>>>
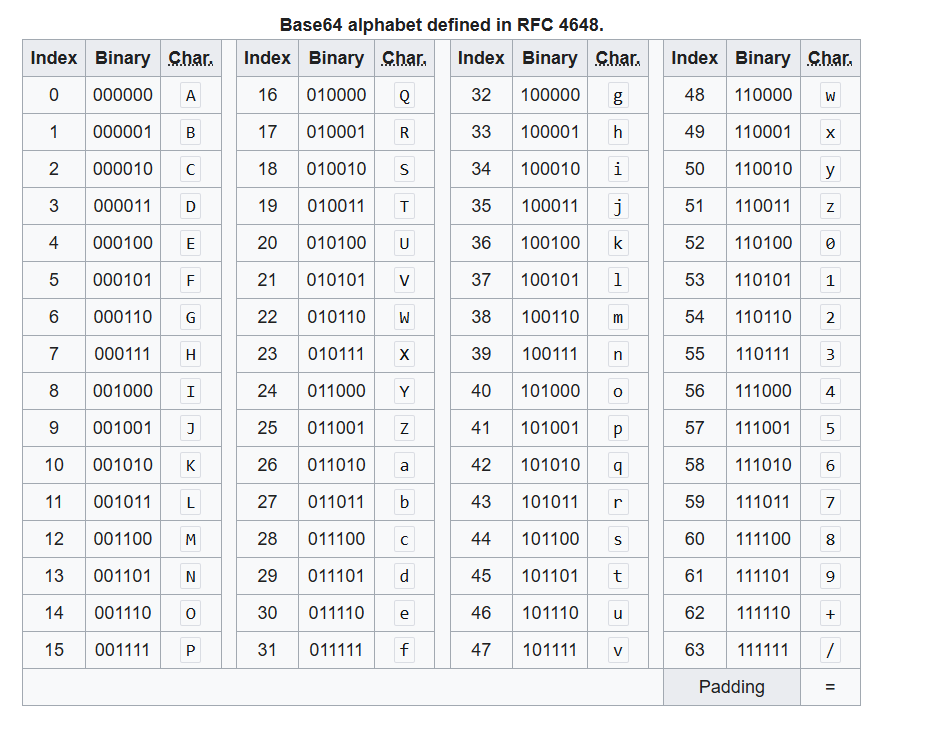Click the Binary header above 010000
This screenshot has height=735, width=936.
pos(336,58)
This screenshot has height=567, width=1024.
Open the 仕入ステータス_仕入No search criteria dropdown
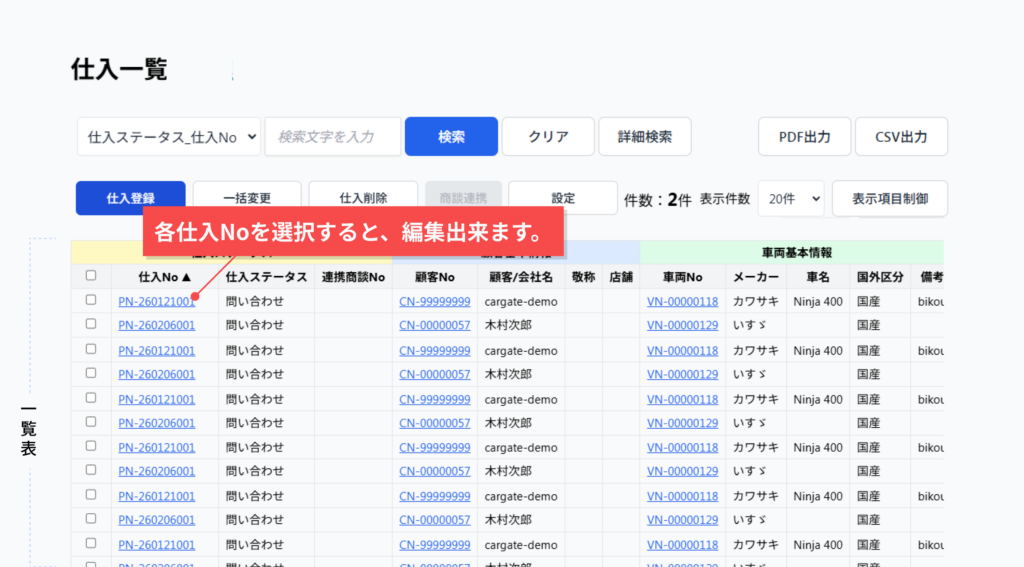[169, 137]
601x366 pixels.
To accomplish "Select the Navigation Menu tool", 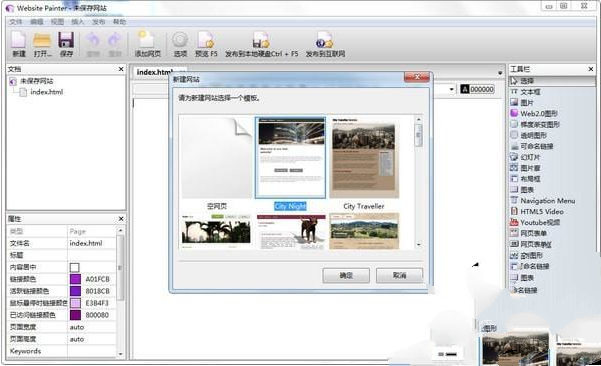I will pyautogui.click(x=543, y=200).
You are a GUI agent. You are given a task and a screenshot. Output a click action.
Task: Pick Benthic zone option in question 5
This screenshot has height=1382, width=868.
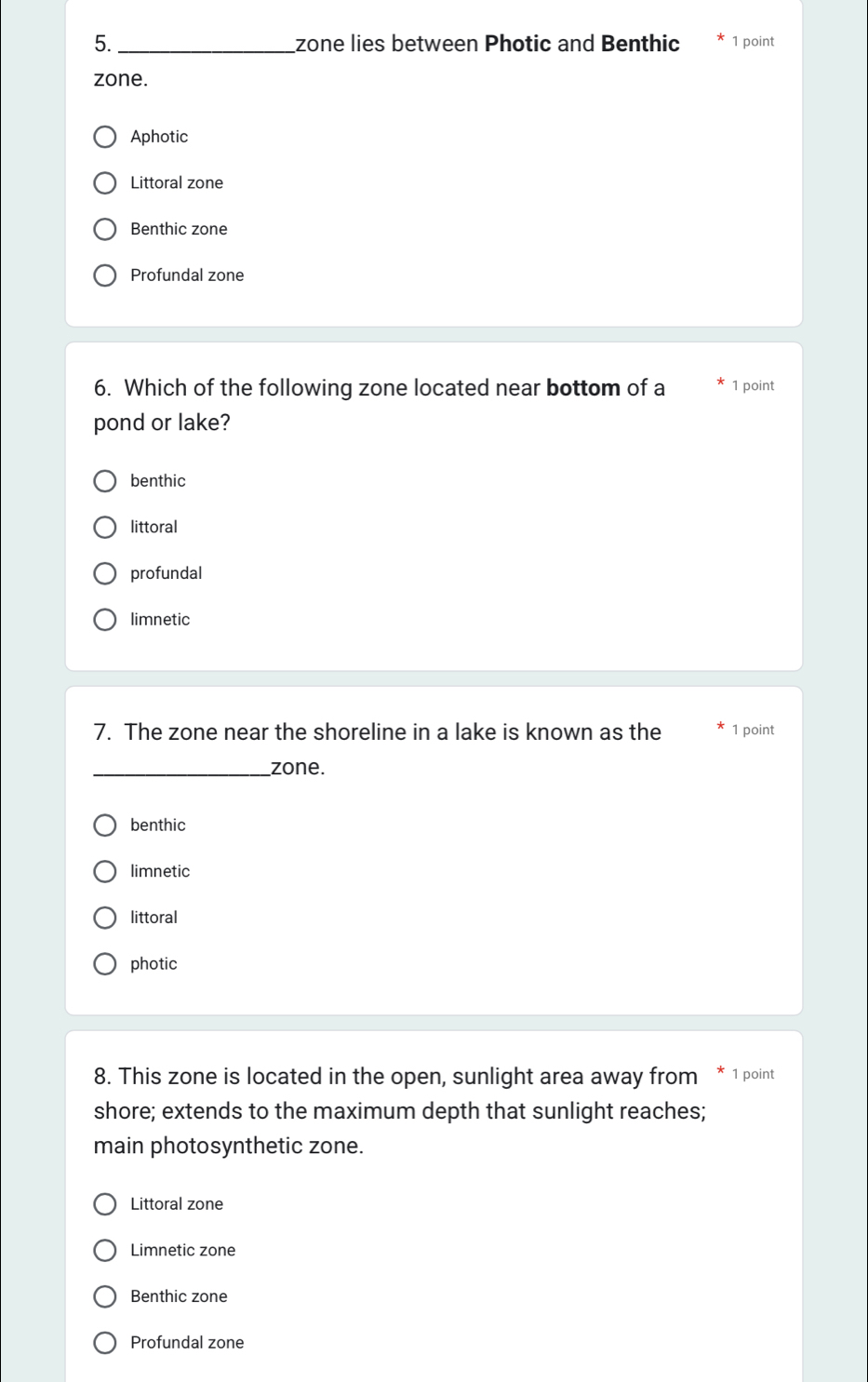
<<<
>>>
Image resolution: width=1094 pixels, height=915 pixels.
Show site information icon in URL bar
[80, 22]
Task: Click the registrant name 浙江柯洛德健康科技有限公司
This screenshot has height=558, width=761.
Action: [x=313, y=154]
<<<
About this task -> Once you have read the records above, say how many of their lines contain the word "pixels", giving only that figure.

Response to the exercise -> 2